Covid : le tri inavouable



Malgré les dénégations de Mme Cluzel et de Mme Morreale, respectivement secrétaire d’état et ministre en charge des personnes handicapées en France et en région wallonne, le tri entre les patients susceptibles d’être pris en charge pour être sauvés du Covid-19 et ceux qui n’auront droit qu’aux soins palliatifs est d’ores et déjà mis en place et appliqué :


FRANCE :

Extrait du décret n° 2020-360 du 28 mars 2020 complétant le décret n° 2020-293 du 23 mars 2020 prescrivant les mesures générales nécessaires pour faire face à l'épidémie de covid-19 dans le cadre de l'état d'urgence sanitaire :

« II.-Par dérogation à l'article L. 5121-12-1 du code de la santé publique, la spécialité pharmaceutique Rivotril ®[1] sous forme injectable peut faire l'objet d'une dispensation, jusqu'au 15 avril 2020, par les pharmacies d'officine en vue de la prise en charge des patients atteints ou susceptibles d'être atteints par le virus SARS-CoV-2 dont l'état clinique le justifie sur présentation d'une ordonnance médicale portant la mention “ Prescription Hors AMM[2] dans le cadre du covid-19 ”.
« Lorsqu'il prescrit la spécialité pharmaceutique mentionnée au premier alinéa en dehors du cadre de leur autorisation de mise sur le marché, le médecin se conforme aux protocoles exceptionnels et transitoires relatifs, d'une part, à la prise en charge de la dyspnée et, d'autre part, à la prise en charge palliative de la détresse respiratoire, établis par la société française d'accompagnement et de soins palliatifs et mis en ligne sur son site. »

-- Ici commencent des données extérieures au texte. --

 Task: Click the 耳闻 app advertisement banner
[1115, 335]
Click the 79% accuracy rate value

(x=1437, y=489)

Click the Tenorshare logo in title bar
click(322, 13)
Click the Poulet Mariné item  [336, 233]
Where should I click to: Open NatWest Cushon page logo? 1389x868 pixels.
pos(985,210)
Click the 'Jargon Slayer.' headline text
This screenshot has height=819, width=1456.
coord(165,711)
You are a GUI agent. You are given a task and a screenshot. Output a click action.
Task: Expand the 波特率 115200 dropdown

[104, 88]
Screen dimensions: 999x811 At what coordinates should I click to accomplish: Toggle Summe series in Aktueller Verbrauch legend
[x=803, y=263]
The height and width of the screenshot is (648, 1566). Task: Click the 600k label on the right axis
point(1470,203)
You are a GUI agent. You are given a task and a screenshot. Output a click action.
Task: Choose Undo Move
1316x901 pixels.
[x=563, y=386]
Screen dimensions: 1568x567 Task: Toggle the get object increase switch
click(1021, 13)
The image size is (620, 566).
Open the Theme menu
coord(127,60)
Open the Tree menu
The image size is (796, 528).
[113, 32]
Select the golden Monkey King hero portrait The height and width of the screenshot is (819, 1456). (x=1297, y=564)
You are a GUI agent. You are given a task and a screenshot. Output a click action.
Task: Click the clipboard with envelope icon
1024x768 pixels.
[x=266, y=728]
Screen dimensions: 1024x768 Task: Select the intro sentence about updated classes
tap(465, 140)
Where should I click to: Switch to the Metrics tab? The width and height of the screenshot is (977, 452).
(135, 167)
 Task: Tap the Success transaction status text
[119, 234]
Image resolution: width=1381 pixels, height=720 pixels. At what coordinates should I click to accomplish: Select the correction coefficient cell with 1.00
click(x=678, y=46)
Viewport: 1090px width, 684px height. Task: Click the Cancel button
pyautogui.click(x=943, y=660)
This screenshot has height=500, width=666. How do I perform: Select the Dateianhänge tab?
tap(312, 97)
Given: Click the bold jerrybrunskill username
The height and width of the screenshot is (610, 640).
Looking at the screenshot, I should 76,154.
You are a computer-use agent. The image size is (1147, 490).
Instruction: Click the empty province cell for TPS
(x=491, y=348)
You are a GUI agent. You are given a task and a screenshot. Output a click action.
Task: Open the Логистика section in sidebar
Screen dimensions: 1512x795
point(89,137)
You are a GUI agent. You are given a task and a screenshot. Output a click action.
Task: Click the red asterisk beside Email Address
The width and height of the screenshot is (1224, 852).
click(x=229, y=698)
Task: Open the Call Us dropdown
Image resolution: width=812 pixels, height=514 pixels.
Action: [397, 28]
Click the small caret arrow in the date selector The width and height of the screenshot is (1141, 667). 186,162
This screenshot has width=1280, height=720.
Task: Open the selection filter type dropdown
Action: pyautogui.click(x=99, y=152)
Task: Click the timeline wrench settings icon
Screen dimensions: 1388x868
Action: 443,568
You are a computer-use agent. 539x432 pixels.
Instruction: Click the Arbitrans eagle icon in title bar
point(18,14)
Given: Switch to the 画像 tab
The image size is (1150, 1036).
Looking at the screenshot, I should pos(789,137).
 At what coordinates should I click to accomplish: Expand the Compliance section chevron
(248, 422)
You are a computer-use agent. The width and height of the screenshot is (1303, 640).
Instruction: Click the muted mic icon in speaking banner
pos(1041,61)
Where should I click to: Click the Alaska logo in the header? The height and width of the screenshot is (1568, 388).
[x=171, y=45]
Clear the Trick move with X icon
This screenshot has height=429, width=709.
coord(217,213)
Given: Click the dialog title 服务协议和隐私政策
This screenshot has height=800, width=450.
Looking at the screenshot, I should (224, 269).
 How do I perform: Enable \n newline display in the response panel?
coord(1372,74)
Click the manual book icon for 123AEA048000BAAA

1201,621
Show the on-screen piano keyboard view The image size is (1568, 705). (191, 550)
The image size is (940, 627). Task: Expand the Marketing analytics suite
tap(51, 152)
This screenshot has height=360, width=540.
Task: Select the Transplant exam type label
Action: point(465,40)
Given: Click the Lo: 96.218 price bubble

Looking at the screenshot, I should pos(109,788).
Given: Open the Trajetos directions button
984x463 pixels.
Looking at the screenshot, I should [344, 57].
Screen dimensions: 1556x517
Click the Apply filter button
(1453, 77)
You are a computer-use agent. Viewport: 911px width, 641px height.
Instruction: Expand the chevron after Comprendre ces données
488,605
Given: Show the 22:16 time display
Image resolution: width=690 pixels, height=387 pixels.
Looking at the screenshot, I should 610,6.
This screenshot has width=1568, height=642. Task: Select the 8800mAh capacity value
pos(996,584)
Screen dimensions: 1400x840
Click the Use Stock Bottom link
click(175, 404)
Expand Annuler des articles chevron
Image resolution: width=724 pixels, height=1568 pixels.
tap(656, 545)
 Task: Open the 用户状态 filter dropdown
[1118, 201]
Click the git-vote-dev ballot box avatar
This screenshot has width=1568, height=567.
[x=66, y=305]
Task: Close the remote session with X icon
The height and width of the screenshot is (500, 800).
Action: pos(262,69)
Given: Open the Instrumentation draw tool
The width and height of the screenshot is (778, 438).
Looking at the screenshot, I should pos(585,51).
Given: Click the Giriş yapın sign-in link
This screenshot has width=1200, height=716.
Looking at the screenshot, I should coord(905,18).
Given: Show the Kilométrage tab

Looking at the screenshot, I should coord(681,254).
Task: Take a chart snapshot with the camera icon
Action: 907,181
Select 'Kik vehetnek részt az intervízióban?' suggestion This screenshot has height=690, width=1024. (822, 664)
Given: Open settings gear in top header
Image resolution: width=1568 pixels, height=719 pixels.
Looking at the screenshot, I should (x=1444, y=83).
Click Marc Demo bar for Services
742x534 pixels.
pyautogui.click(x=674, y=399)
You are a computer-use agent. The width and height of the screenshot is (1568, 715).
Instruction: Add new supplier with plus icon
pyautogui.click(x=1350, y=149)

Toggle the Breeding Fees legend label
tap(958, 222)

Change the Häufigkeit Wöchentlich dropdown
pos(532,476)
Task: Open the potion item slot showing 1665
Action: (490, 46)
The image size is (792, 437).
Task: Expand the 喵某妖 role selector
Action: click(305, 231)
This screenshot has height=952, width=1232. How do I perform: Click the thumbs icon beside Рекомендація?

En clair, il s’agit d’endormir ceux qu’on ne veut pas soigner du Covid-19 : patients âgés, handicapés, malades chroniques… Les seuils d’âge, handicap, maladie, sont laissés à l’appréciation du médecin.

Recommandations de la Société de réanimation de langue française sur la décision d’admission des patients en unités de réanimation et unités de soins critiques dans un contexte d’épidémie à Covid-19. :


Elles insistent sur divers axes de la loi Leonetti (dont notamment l’état neuro-cognitif) mais précisent que : « Dans ce contexte, ces principes décisionnels s’appliquent aussi bien aux patients COVID qu’aux patients non-COVID. Les données cliniques et de contexte pris en compte ne sont pas spécifiques aux patients COVID (comme âge, fragilité, comorbidités…), mais leur poids sur la nature de la décision prise pourrait l’être selon les situations. »


Elles induisent donc un changement d’interprétation de la loi Leonetti en raison du contexte Covid-19.


BELGIQUE :

Extrait d’un article de Sudinfo réservé aux abonnés :
« Un directeur d’établissement pour personnes en situation de handicap a récemment reçu un coup de fil de l’hôpital où l’un de ses résidents atteint de Covid-19, était soigné depuis 10 jours. Un monsieur de 55 ans, porteur de la trisomie 21. 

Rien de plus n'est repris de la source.